I don’t know that anyone has lived in a “boring” period of history in the past 400 years since people really started spreading out and going to war with each other and building up our world. I hear my parents talk about how the depression changed my grandparents, and every generation still alive today has experienced at least one war, plus there are generations still alive who were part of the Civil Rights movement, and more recent generations have experienced numerous bombings and airplane crashes. This year we’re in a different kind of fight, and that’s the fight with the virus. It’s made us wary in ways that we’ve not experienced before, and in some ways it’s more challenging because not everyone knows when they’re sick and the very resource that we’ve depended on before, each other, we aren’t able to rely on in the same way.

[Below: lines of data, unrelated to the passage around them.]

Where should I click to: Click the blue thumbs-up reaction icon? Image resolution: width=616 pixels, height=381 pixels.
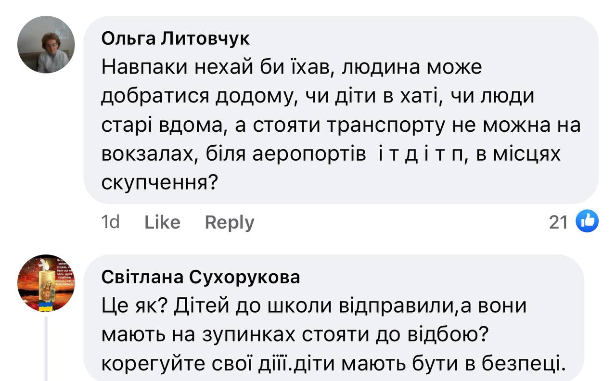click(x=587, y=221)
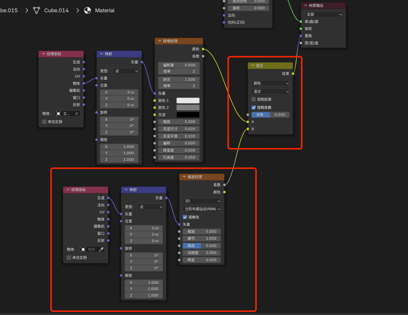
Task: Click the 噪波纹理 系数 output socket
Action: coord(224,185)
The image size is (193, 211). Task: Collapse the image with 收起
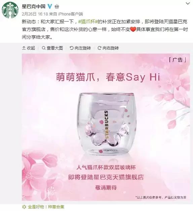[x=29, y=48]
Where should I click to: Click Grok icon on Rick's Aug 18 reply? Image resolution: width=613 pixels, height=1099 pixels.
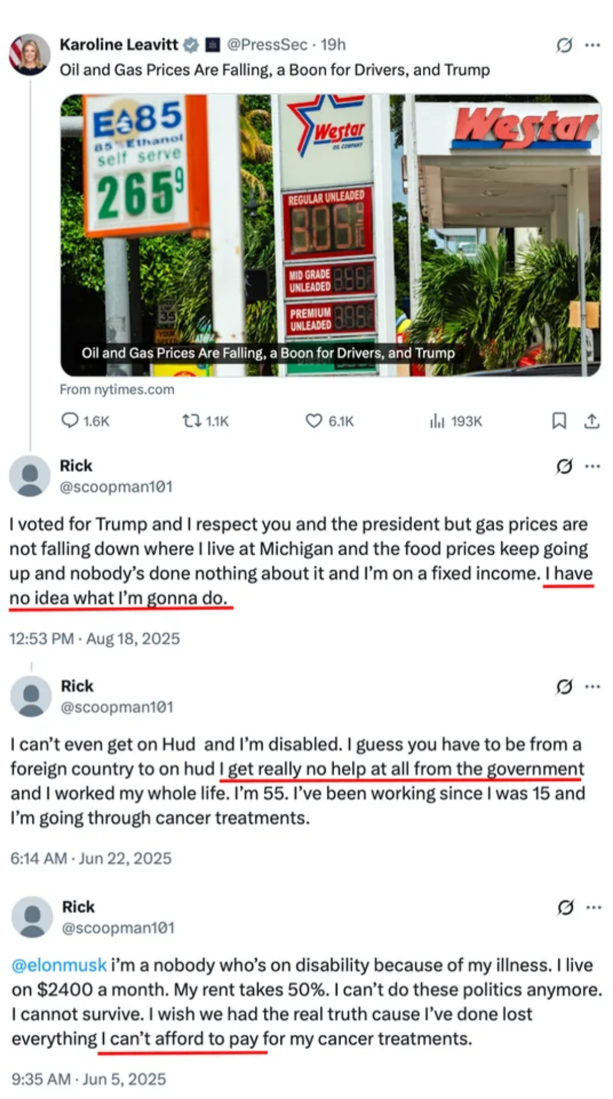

As we enter and approach the new school year I feel like we’re reaching a defining moment where we have to choose if we’re going to let fear rule us or if we’re going to choose wisdom, success and community over the fears. We absolutely could choose to live in fear of each other, not because we’re afraid someone will do violence to us, but because we could unknowingly get sick or cause someone else to get sick. But as we’ve seen time and again from around the world, unless we’re able to come to a hard stop for an unlimited period of time the virus will continue to spread until something changes and/or a vaccine is available.

The story is the same with success. We can choose to be limited by our fears, to stick to what we know rather than venture out into something new simply because we’re scared. Fear is a normal and healthy reaction, but only to a point. Fear should be an indicator to us that we need to stop and do a check, but that check may not tell us that it’s too dangerous to proceed or that it’s the wrong way to go. It may be something in our past that’s trying to hold us back (a bad one-time experience for example), in which case we can pick up our courage and overcome that bad experience and build a good one.

I’ve always believed in a world that is built on, supported by, and thrives because of community. And now is no different: it’s only by choosing kindness, teamwork and steady steps forward that we’ll be able to rebuild our world, hopefully stronger and wiser than before. But that’s not possible if we choose to live in fear of each other. What steps are you taking to overcome the fears in your life?